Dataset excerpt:
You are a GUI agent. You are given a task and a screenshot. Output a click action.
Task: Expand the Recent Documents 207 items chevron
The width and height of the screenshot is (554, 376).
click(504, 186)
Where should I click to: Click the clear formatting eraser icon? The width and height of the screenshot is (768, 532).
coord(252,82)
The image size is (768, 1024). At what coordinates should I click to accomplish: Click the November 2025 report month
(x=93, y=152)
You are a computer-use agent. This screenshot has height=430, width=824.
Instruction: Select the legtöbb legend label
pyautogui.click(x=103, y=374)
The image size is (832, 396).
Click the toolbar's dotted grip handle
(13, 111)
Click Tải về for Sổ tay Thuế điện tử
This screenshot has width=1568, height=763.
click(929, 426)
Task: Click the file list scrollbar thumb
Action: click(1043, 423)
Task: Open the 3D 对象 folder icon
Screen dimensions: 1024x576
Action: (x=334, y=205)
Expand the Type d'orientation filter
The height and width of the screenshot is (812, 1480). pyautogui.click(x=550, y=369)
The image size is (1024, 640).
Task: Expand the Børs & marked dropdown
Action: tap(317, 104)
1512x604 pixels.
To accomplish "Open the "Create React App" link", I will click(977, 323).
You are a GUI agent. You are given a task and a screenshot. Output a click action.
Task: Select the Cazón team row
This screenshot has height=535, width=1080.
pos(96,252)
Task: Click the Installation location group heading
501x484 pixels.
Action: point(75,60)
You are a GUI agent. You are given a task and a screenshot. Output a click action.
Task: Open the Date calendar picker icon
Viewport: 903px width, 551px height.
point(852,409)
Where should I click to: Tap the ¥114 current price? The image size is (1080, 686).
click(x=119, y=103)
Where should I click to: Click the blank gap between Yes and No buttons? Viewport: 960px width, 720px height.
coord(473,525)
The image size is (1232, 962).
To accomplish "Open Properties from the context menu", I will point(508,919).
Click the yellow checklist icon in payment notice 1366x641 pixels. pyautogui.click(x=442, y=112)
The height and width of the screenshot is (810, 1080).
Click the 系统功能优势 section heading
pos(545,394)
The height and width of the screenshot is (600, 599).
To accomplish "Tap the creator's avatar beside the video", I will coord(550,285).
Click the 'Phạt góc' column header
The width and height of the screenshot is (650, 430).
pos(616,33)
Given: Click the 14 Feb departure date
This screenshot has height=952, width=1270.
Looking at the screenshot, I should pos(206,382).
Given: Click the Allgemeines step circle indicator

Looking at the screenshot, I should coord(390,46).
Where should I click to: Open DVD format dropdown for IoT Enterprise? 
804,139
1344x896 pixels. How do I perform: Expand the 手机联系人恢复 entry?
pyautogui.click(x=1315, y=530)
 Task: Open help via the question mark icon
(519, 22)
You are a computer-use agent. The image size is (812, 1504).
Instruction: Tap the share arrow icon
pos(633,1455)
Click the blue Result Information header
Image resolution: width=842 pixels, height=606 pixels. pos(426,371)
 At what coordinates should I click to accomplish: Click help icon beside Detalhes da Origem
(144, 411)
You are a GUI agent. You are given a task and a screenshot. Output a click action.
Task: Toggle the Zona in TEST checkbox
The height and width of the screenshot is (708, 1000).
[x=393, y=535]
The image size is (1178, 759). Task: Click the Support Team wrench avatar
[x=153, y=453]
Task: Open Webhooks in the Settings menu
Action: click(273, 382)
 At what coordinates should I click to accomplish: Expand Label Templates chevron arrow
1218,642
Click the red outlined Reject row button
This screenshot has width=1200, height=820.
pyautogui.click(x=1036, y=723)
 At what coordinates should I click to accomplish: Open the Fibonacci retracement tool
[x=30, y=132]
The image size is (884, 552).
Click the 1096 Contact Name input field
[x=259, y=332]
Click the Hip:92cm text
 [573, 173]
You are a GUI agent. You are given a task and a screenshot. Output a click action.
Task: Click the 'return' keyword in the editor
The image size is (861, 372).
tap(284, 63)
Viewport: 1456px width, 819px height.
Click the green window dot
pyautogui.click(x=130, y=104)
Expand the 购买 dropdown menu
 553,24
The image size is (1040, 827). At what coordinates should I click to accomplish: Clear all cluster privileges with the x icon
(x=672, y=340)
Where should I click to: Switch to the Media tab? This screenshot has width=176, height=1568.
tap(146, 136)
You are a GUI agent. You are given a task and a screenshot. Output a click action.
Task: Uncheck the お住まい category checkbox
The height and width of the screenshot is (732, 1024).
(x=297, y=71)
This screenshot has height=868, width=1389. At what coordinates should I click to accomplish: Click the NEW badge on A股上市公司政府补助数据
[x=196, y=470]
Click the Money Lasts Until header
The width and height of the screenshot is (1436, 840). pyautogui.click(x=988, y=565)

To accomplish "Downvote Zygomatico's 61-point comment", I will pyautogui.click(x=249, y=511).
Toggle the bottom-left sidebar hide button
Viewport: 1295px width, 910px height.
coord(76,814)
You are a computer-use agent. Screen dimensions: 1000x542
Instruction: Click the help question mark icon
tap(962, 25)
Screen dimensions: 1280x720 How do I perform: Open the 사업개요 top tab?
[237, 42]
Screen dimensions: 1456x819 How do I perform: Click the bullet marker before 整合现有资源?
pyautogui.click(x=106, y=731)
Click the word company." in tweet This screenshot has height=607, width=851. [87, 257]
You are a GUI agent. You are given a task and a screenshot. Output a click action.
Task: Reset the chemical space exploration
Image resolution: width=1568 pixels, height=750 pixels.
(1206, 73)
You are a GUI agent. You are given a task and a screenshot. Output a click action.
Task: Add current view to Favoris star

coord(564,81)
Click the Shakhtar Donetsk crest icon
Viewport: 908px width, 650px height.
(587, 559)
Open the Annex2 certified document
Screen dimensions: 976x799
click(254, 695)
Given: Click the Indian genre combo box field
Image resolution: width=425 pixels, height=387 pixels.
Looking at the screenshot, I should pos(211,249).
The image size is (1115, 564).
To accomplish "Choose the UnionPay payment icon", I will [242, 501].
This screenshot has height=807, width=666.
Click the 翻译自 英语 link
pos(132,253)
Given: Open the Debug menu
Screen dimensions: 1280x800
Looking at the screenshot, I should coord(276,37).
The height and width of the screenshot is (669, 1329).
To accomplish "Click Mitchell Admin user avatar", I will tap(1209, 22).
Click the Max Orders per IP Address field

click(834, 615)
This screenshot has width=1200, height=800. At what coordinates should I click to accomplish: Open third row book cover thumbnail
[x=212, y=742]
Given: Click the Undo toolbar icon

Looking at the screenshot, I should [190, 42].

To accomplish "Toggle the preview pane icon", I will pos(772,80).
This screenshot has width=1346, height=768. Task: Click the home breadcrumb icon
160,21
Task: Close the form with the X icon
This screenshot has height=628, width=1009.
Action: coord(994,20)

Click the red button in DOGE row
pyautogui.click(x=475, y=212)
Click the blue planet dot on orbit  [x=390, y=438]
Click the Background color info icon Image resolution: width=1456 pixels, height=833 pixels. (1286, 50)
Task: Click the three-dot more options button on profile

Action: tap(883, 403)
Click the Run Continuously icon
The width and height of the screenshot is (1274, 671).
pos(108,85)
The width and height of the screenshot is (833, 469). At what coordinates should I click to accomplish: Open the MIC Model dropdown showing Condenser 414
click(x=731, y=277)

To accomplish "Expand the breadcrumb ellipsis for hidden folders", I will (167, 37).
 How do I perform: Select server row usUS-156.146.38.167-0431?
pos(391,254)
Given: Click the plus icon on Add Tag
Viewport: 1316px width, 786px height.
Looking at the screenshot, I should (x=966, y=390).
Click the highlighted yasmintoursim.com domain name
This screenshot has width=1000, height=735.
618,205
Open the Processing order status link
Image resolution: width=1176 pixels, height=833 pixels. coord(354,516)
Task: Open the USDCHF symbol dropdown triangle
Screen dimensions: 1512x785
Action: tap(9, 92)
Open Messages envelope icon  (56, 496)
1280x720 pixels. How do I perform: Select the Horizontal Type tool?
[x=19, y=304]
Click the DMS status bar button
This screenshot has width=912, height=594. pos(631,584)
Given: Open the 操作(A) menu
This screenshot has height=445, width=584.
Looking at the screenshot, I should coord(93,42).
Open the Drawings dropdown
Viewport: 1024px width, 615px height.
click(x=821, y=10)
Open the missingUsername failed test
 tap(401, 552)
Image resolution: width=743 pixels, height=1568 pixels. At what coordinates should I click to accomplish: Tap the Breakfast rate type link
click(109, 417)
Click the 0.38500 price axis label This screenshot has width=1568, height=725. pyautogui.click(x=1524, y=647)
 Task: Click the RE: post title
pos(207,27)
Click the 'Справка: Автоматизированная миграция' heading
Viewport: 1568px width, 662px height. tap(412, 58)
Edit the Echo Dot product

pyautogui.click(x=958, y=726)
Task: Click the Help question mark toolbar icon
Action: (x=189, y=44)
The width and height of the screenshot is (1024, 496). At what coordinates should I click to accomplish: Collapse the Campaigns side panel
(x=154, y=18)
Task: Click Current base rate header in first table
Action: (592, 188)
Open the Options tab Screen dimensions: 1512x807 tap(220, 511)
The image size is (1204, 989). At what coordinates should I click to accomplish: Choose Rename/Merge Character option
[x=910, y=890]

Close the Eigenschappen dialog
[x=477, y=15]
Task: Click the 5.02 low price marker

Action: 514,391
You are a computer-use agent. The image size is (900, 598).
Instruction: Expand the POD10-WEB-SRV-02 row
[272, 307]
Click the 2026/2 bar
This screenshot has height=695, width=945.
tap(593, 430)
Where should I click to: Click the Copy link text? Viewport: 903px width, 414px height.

◆ Description of the task: Copy out the rows of the dataset excerpt above again, starting at the line that contains "Click the word" and ending at the line that contains "Looking at the screenshot, I should pos(211,249).".

◆ Solved exercise:
Click the word company." in tweet This screenshot has height=607, width=851. [87, 257]
You are a GUI agent. You are given a task and a screenshot. Output a click action.
Task: Reset the chemical space exploration
Image resolution: width=1568 pixels, height=750 pixels.
(1206, 73)
You are a GUI agent. You are given a task and a screenshot. Output a click action.
Task: Add current view to Favoris star

coord(564,81)
Click the Shakhtar Donetsk crest icon
Viewport: 908px width, 650px height.
(587, 559)
Open the Annex2 certified document
Screen dimensions: 976x799
click(254, 695)
Given: Click the Indian genre combo box field
Image resolution: width=425 pixels, height=387 pixels.
Looking at the screenshot, I should pos(211,249).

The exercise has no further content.